(Data items)
>>>

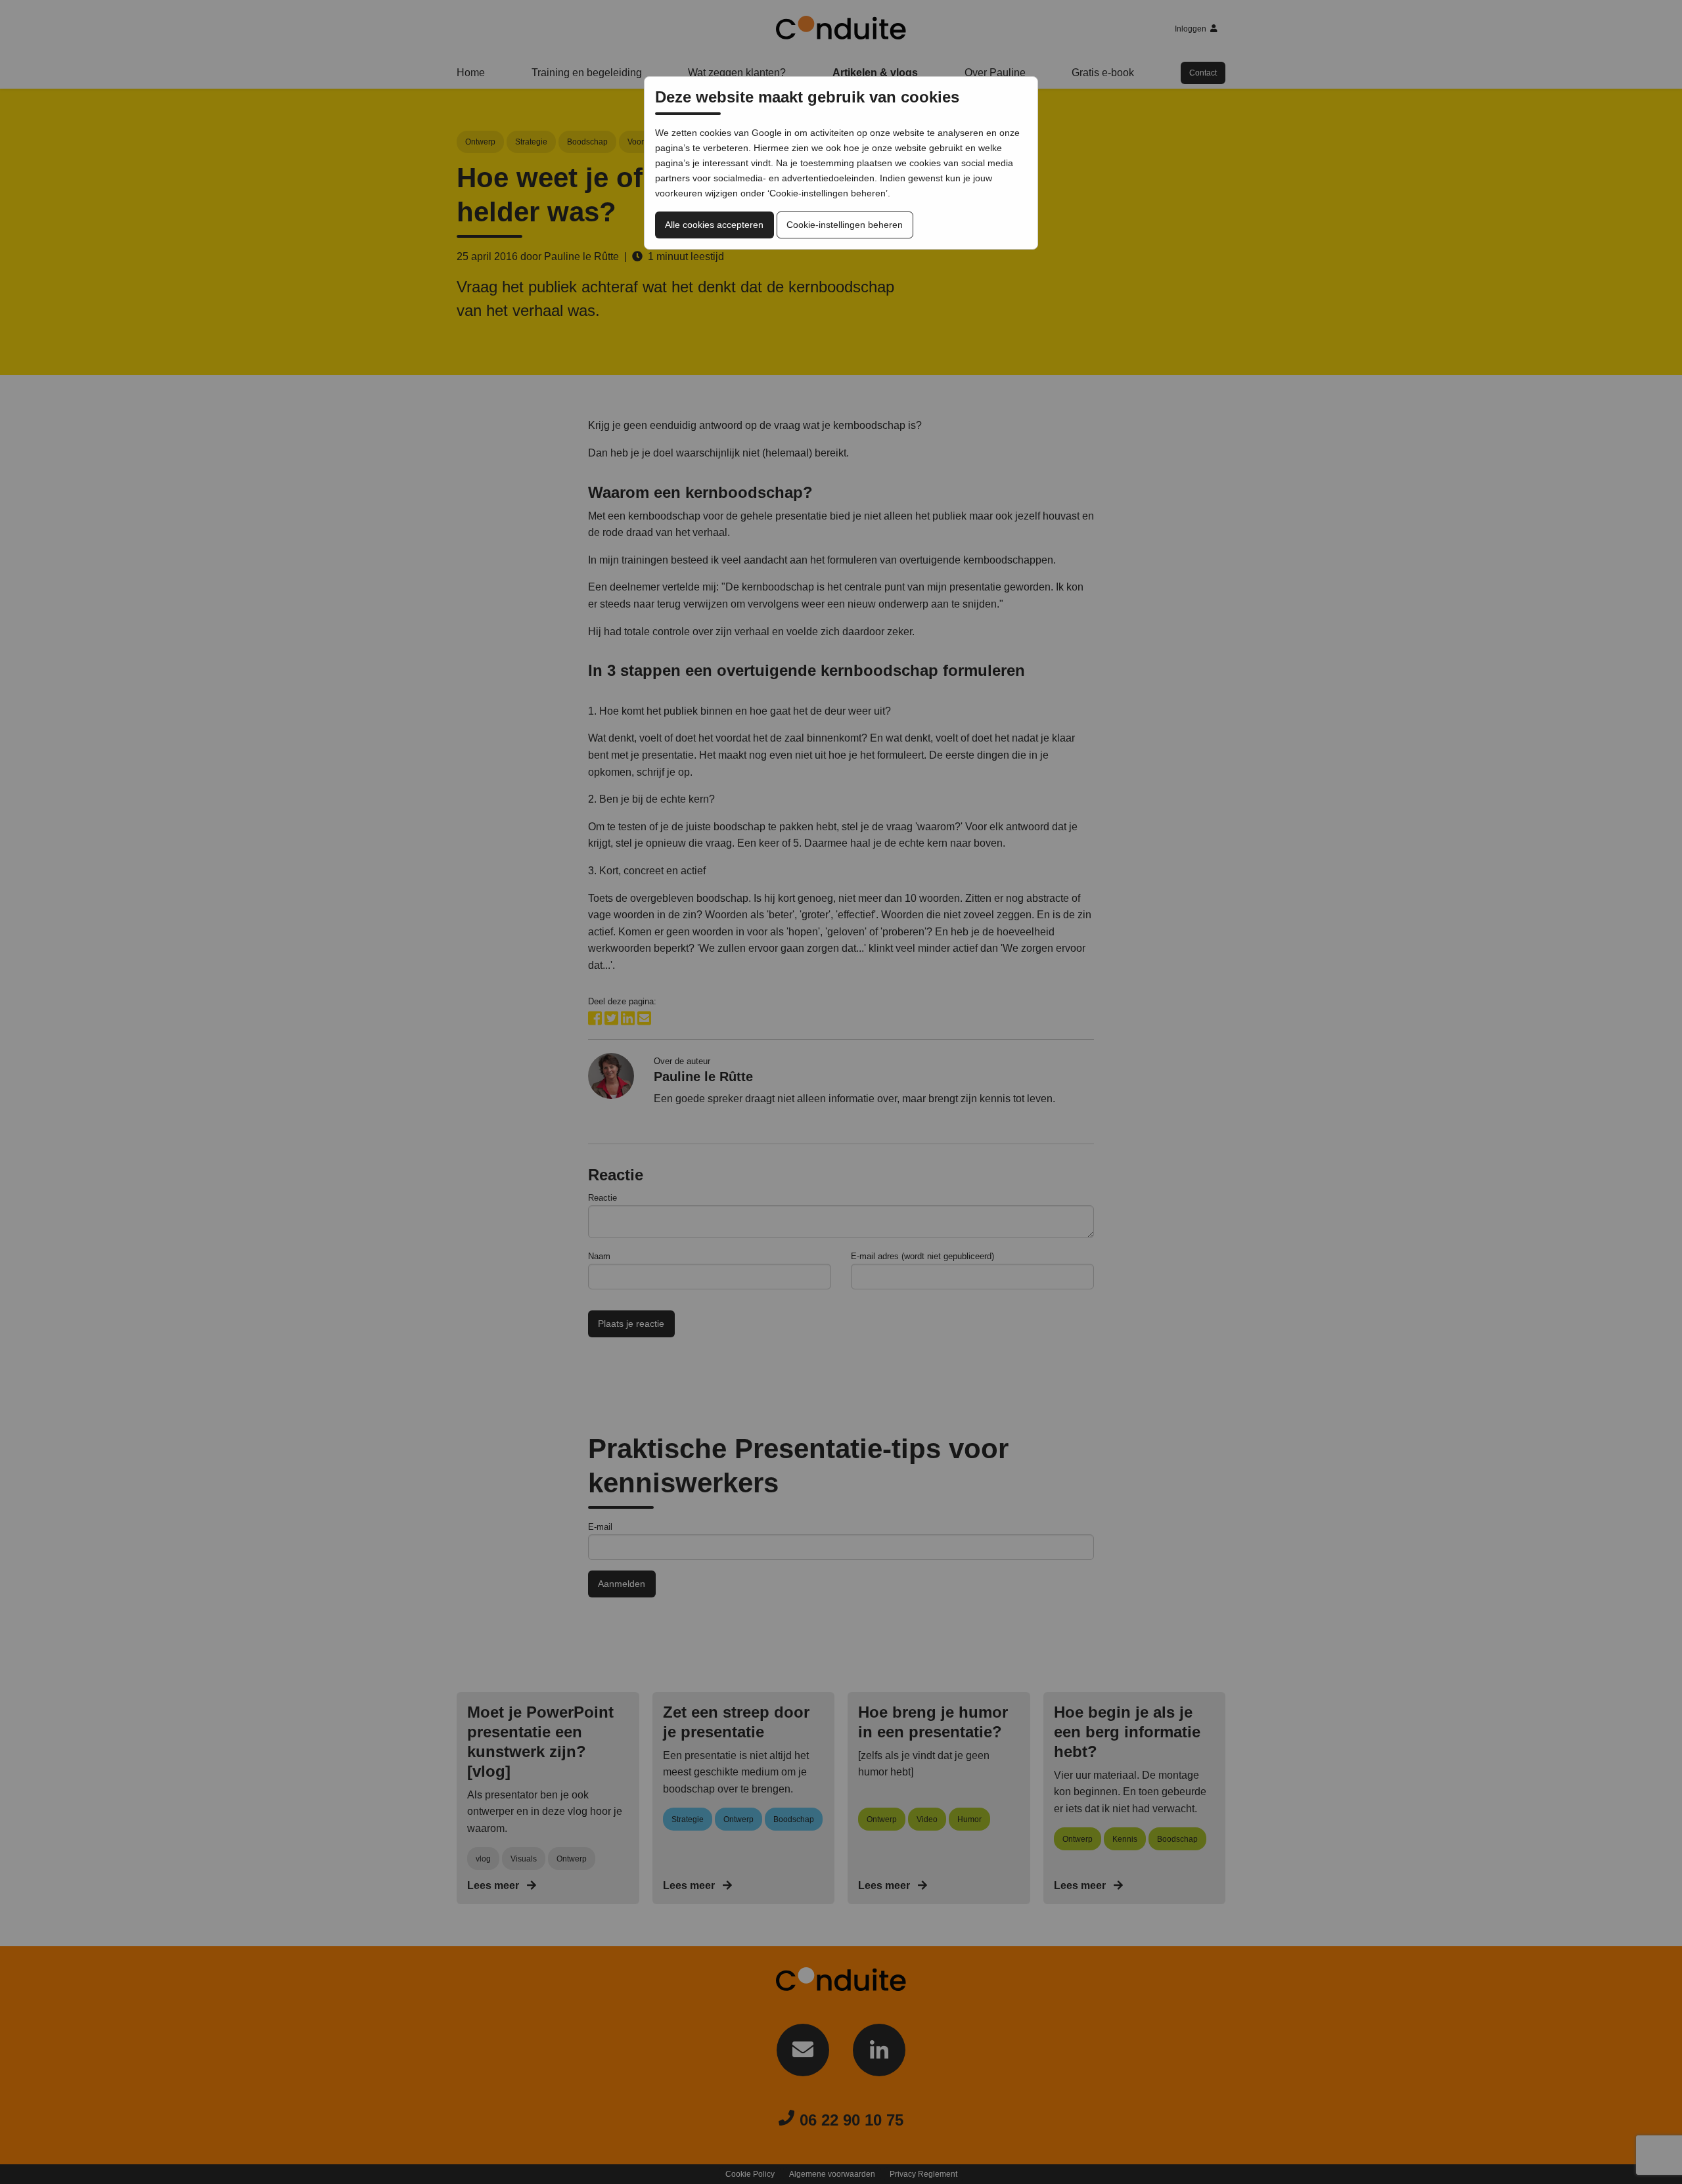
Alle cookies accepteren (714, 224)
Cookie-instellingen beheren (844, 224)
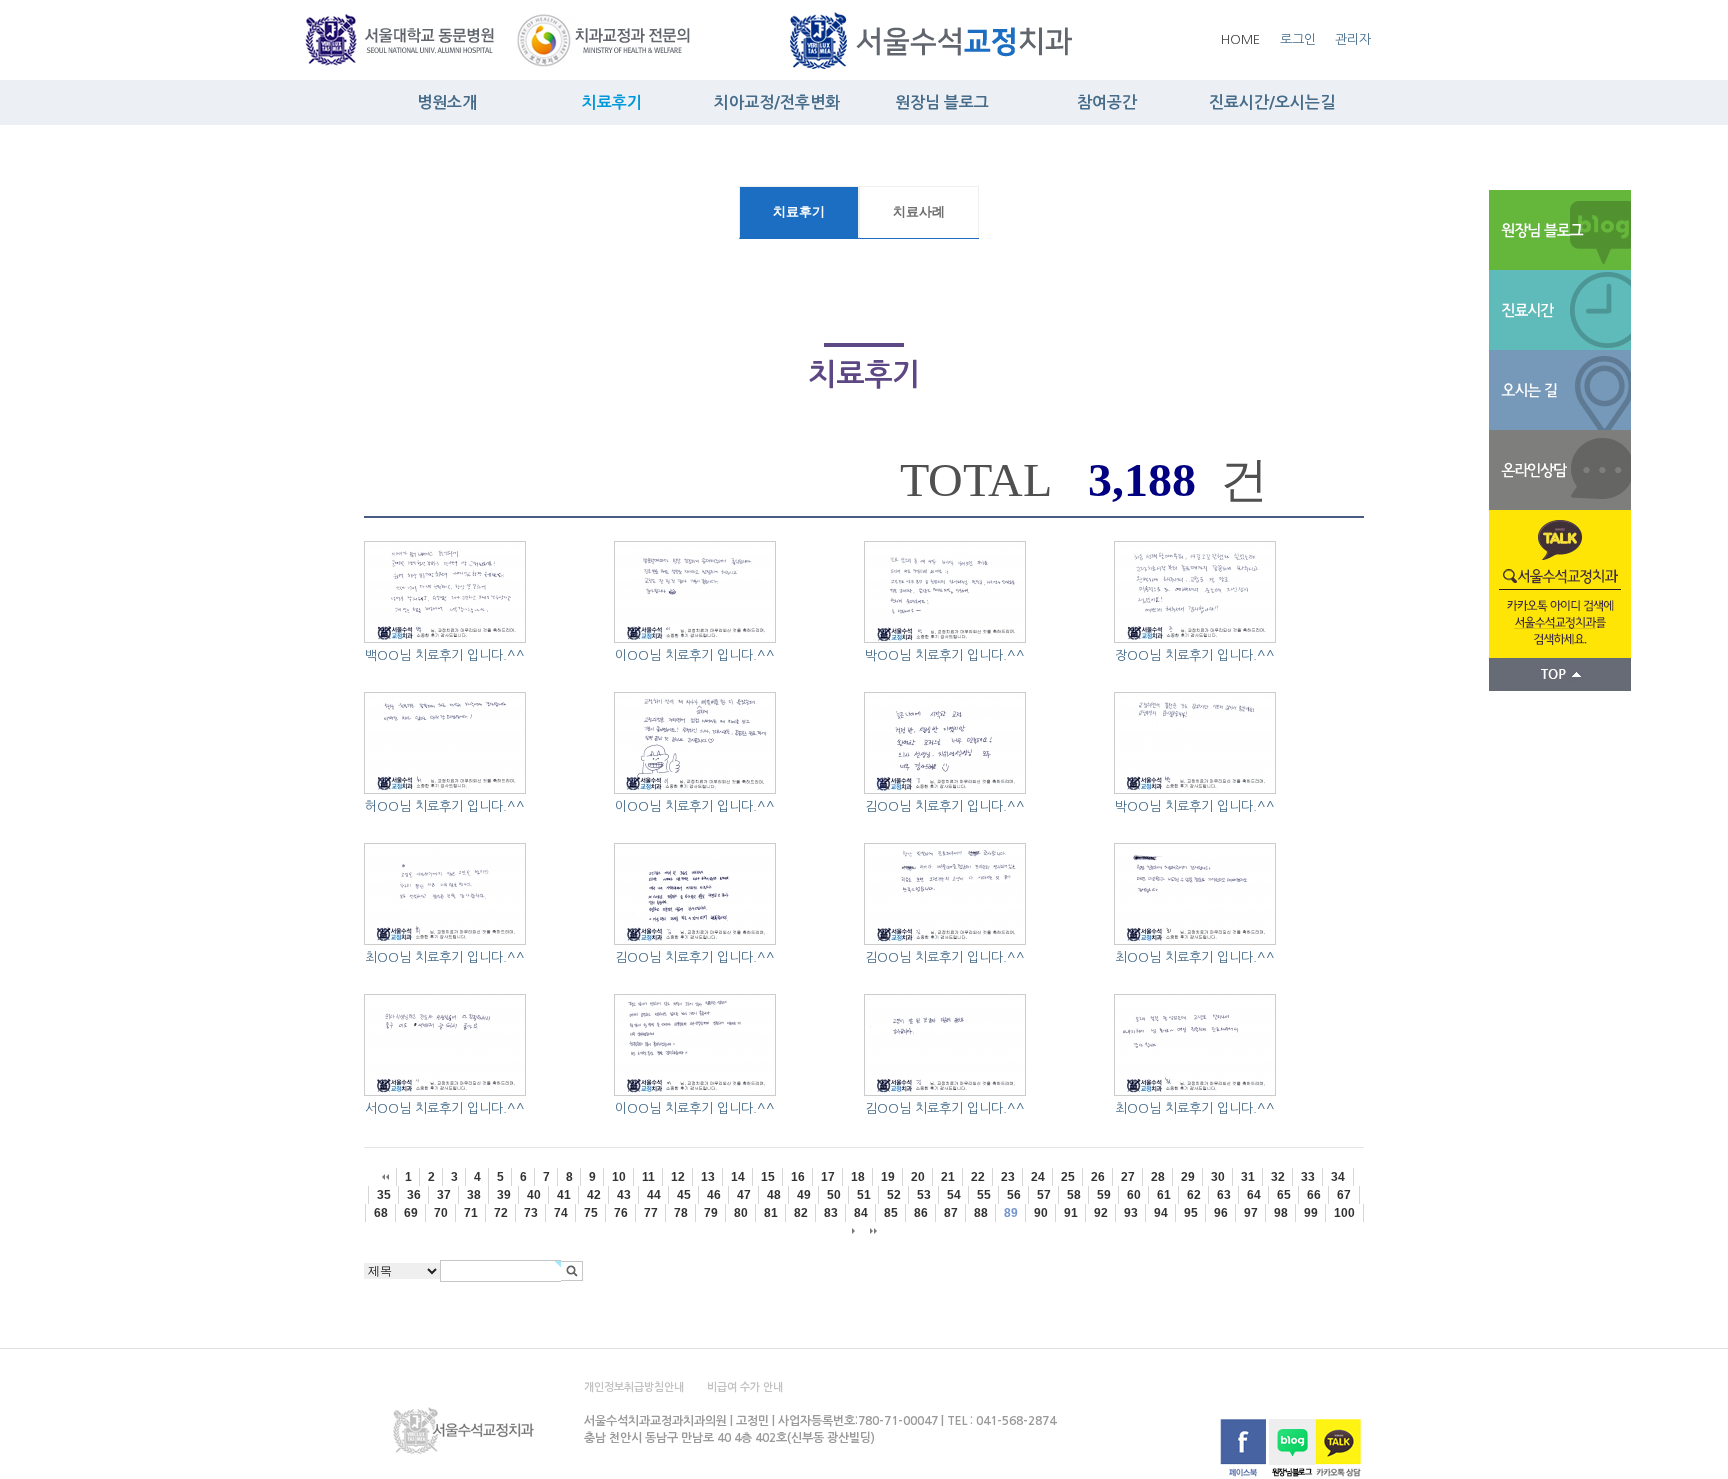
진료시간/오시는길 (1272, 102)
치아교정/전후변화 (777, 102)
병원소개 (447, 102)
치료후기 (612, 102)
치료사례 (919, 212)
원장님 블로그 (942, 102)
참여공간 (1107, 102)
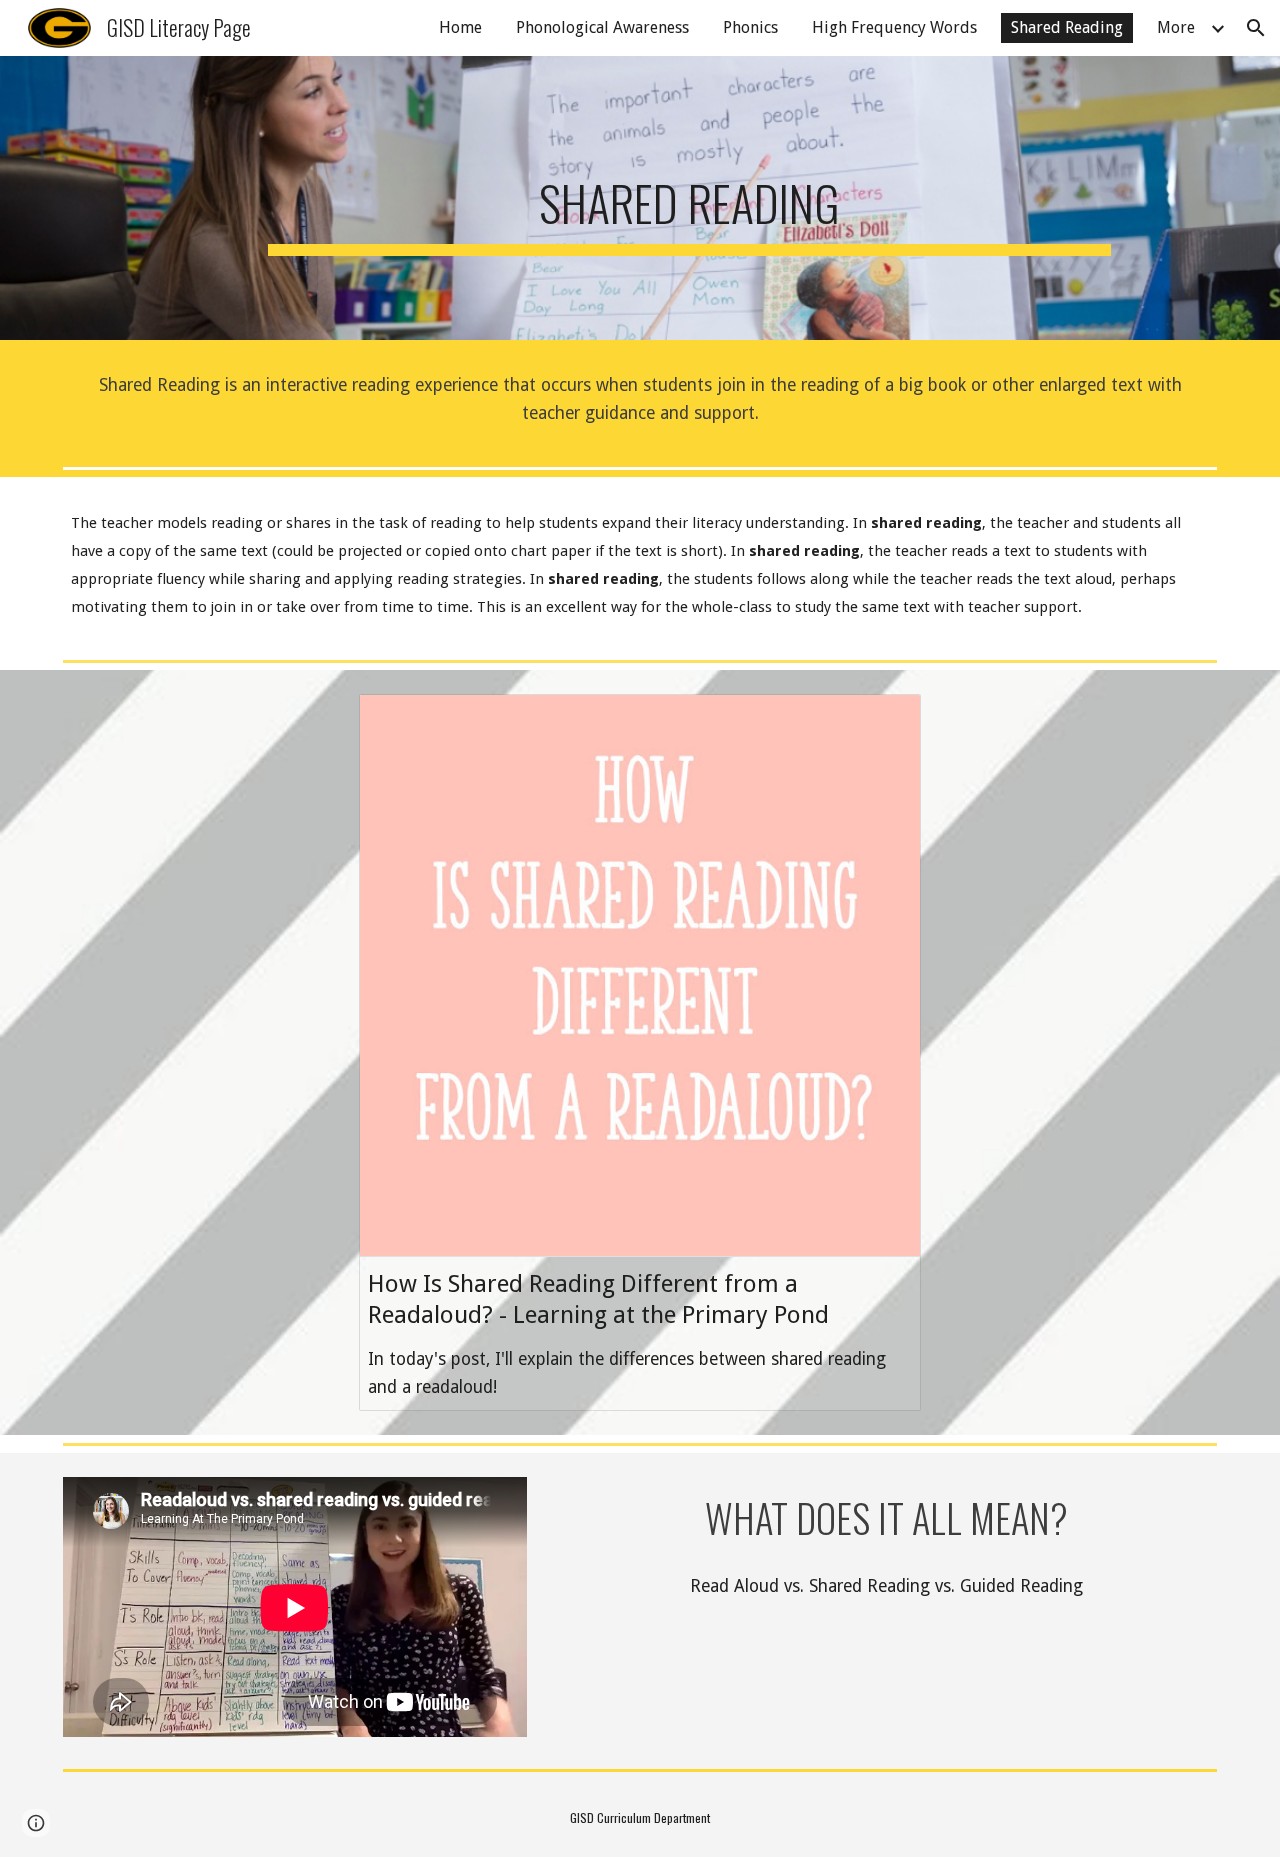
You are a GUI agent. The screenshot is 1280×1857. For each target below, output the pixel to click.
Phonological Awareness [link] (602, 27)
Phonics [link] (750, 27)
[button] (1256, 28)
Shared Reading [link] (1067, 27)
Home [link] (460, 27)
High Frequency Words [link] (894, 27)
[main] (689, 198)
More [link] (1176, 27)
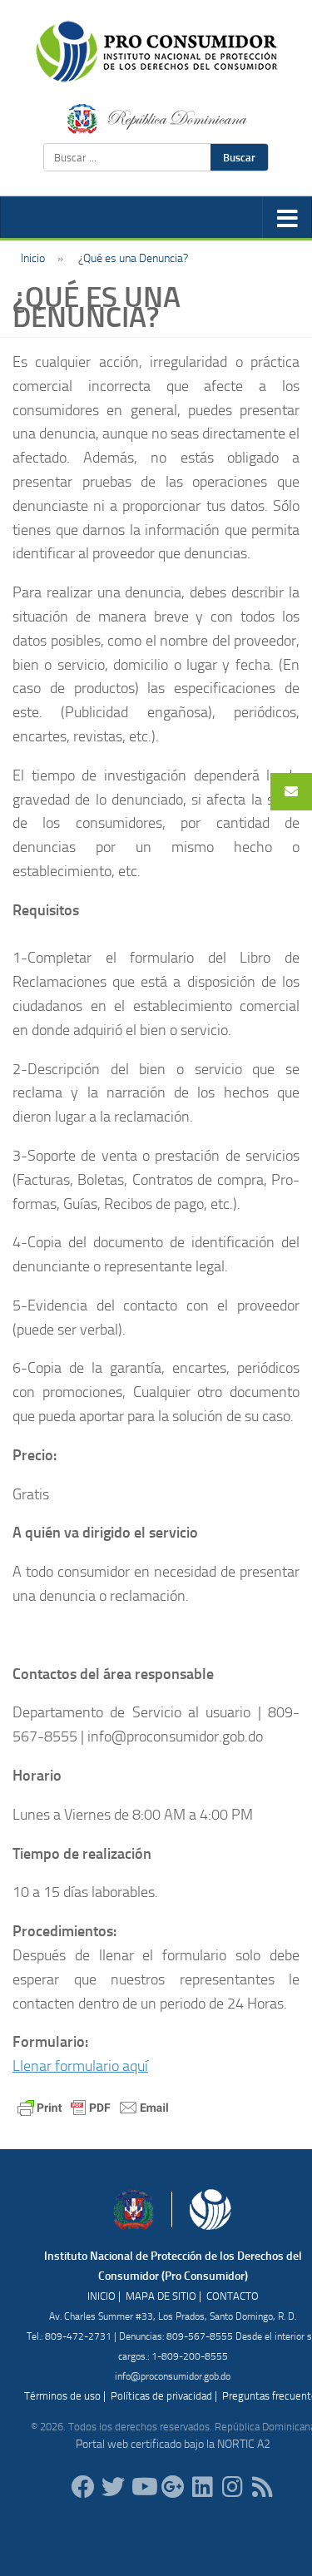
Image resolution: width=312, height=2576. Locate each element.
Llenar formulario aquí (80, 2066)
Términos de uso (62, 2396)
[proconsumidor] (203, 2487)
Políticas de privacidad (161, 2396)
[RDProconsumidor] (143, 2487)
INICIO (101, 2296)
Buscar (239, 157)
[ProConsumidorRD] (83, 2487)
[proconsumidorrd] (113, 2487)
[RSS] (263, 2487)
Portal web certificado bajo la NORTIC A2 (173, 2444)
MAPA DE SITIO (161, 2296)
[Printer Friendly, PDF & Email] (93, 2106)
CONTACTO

<<<

The answer must be an exact transcription of the lines from the one holding "치아교정/전후변화 (777, 102)" to the last line of the entries above, with no pictures and nothing else.

▸ SOLUTION TO THE PROBLEM
치아교정/전후변화 (777, 102)
병원소개 (447, 102)
치료후기 (612, 102)
치료사례 (919, 212)
원장님 블로그 (942, 102)
참여공간 (1107, 102)
You are a GUI agent. The screenshot is 1280×1857. For each target below, output the pixel to click.
Phonological Awareness [link] (602, 27)
Phonics [link] (750, 27)
[button] (1256, 28)
Shared Reading [link] (1067, 27)
Home [link] (460, 27)
High Frequency Words [link] (894, 27)
[main] (689, 198)
More [link] (1176, 27)
Image resolution: width=312, height=2576. Locate each element.
Llenar formulario aquí (80, 2066)
Términos de uso (62, 2396)
[proconsumidor] (203, 2487)
Políticas de privacidad (161, 2396)
[RDProconsumidor] (143, 2487)
INICIO (101, 2296)
Buscar (239, 157)
[ProConsumidorRD] (83, 2487)
[proconsumidorrd] (113, 2487)
[RSS] (263, 2487)
Portal web certificado bajo la NORTIC A2 (173, 2444)
MAPA DE SITIO (161, 2296)
[Printer Friendly, PDF & Email] (93, 2106)
CONTACTO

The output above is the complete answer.